:: GIVEN TEXT ::

Migrants trying to reach Europe face routine rape and sexual torture throughout their journey and especially in Libya, with men facing abuse nearly as routinely as women, according to a study based on dozens of interviews with aid workers and migrants.
The graphic study released Monday by the Women's Refugee Commission comes as Europe has blocked rescues at sea and outsourced its migration policy to Libya's coast guard instead. With European Union funding, the Libyan coast guard retrieves migrants from the Mediterranean Sea and returns them to detention centers nominally run by the Libyan government, where migrants say the abuse resumes.
Smugglers torture migrants and film it to extract ransom payments from their families, and to thin the number of people in their unofficial prisons, according to the study. Previous studies have found that nearly all women who cross from North Africa have been raped or sexually abused along the journey; this one found that the danger was likely nearly as prevalent among men. A mental health worker described graves filled with men with their genitals sliced off — a description corroborated by the account of a survivor of a mass mutilation.
Migrants told similarly horrific stories about rape, forced incest and mass sexual abuse intended to humiliate detainees who had to strip naked and become either rapists themselves or victims.
According to a 20-year-old man from Guinea, "when the men came back crying, they would talk about what the guards did to them and how violent it was."
Because the men were victimized together, they were willing to talk about it in ways that might otherwise be taboo. Mostly, they don't talk about it. In repeated AP interviews with migrants in Europe and in Africa, Libya is the place they don't discuss.
The area around Bani Walid is particularly notorious for its clandestine prisons, where migrants have described being held in sunless warehouses for months and even years on end while smugglers try to extract money from them to continue their journey. Last May, more than 100 migrants and refugees broke out from one of the lockups, fleeing under their captors' gunfire. At least 15 people died and 40 were left behind, according to the aid group Doctors Without Borders. The survivors were ultimately shipped to an official Libyan detention center.
And now official detention is likely where they will end up even if they make it into the Mediterranean, due to European policy that has effectively banned rescues at sea in an effort to slow migration. The EU has spent 338 million euros ($382 million) in Libya since 2014 to stem migration, much of it on strengthening the Libyan coast guard and the detention centers.

:::
:: DATASET EXCERPT ::

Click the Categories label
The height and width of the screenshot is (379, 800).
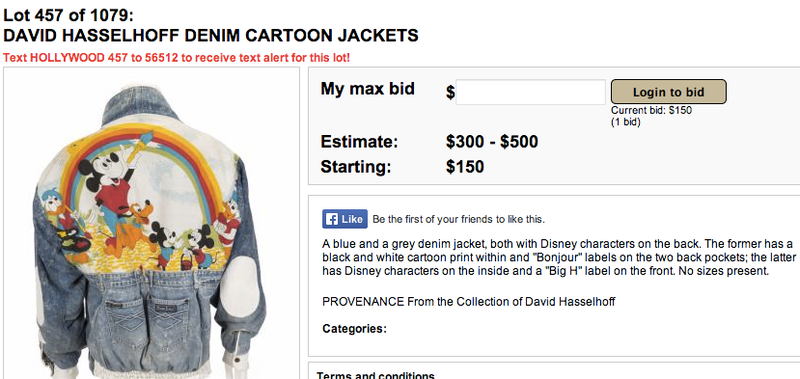click(355, 329)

:::

PROBLEM 1 - Can you restate the article on migrant abuse in Libya from "Because the men" to "Libyan detention center.", renaming "warehouses" as "storehouses"?
PROBLEM 2 - Could you carry the article on migrant abuse in Libya further, picking up after its final sentence?
The material placed after the article comes from a separate source.

RESPONSE BOX 1 -
Because the men were victimized together, they were willing to talk about it in ways that might otherwise be taboo. Mostly, they don't talk about it. In repeated AP interviews with migrants in Europe and in Africa, Libya is the place they don't discuss.
The area around Bani Walid is particularly notorious for its clandestine prisons, where migrants have described being held in sunless storehouses for months and even years on end while smugglers try to extract money from them to continue their journey. Last May, more than 100 migrants and refugees broke out from one of the lockups, fleeing under their captors' gunfire. At least 15 people died and 40 were left behind, according to the aid group Doctors Without Borders. The survivors were ultimately shipped to an official Libyan detention center.

RESPONSE BOX 2 -
Migrants turned back in the Mediterranean are unlikely to fare much better in official detention than they did in the warehouses, according to the study's lead researcher, Sarah Chynoweth. United Nations staff and aid groups have limited access to the centers and Chynoweth said migrants told her than in any case "we were just too terrified to say anything."
At one of the official prisons, a 19-year-old Nigerian woman told a health worker that women faced near constant threat of rape, and men only marginally less. Migrants bribe their way to freedom or escape if they can.
"They said that if we tell in Europe what is happening in Libya, our brothers and sisters in the prison will pay," she said, according to the study.
Chynoweth has carried out similar studies among the Rohingya refugees in Bangladesh and Syrian refugees in the Middle East. What differs in the European context, she said, is how widespread it is, and the fact that profoundly disturbing forms of sexual torture are used for purposes of extorting ransoms — sent via video to desperate families.
"The minute people are stopped at sea, Europeans wash their hands of it," said Hassiba Hadj-Sahraoui, the humanitarian affairs adviser for Doctors Without Borders, also known as Medecins Sans Frontieres.
Earlier this month, the European Union issued a statement saying the continent's migration crisis is over, "and current levels are a mere 10 percent of what they were at their peak in 2015." The statement cited "appalling conditions" in Libya's detention centers as an issue, without suggesting solutions.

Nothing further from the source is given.